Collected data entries
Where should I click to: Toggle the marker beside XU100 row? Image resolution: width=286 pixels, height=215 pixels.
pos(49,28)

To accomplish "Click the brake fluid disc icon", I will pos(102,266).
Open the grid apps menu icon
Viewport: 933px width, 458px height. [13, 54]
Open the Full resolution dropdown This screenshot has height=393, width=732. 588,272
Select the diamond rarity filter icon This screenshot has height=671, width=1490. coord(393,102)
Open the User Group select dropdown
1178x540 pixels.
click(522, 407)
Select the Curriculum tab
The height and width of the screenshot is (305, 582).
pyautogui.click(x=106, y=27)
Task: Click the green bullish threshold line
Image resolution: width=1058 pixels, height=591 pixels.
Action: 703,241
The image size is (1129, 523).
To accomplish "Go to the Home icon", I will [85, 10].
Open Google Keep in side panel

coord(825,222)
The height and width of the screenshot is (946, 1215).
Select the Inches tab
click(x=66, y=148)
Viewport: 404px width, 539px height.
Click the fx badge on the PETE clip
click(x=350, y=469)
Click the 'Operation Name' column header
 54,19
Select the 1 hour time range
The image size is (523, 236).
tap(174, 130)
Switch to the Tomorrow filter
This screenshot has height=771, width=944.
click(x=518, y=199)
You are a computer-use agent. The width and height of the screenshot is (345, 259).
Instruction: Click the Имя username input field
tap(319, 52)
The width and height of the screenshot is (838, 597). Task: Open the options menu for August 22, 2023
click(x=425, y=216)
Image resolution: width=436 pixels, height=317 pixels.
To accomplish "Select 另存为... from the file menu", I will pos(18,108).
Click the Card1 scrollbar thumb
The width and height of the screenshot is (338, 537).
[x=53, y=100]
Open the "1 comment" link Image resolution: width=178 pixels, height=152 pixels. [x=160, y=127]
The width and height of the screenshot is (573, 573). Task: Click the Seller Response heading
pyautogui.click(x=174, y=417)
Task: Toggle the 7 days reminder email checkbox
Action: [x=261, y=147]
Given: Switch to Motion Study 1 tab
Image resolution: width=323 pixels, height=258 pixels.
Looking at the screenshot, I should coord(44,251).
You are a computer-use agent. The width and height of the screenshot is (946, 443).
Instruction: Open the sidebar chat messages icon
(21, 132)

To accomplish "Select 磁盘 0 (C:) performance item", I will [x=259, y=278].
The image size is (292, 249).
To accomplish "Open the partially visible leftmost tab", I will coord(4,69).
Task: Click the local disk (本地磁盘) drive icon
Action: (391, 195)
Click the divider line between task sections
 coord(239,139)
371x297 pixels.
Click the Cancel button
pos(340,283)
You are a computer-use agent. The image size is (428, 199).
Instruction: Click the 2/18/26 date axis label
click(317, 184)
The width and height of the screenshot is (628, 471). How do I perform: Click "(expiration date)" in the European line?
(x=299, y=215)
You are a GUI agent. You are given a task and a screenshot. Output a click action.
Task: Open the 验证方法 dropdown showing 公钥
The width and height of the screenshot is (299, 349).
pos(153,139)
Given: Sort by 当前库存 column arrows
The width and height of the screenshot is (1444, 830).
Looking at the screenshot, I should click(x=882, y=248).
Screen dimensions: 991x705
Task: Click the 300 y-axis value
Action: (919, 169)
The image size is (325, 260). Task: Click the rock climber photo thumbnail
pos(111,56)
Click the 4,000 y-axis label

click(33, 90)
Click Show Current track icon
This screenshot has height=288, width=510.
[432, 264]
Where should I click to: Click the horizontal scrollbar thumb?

BRIEF:
Every line above with the word "agent" belongs in the answer, copied as written.

OUTPUT OF THE EXERCISE:
You are a computer-use agent. The width and height of the screenshot is (345, 259).
You are a computer-use agent. The width and height of the screenshot is (946, 443).
You are a computer-use agent. The image size is (428, 199).
You are a GUI agent. You are given a task and a screenshot. Output a click action.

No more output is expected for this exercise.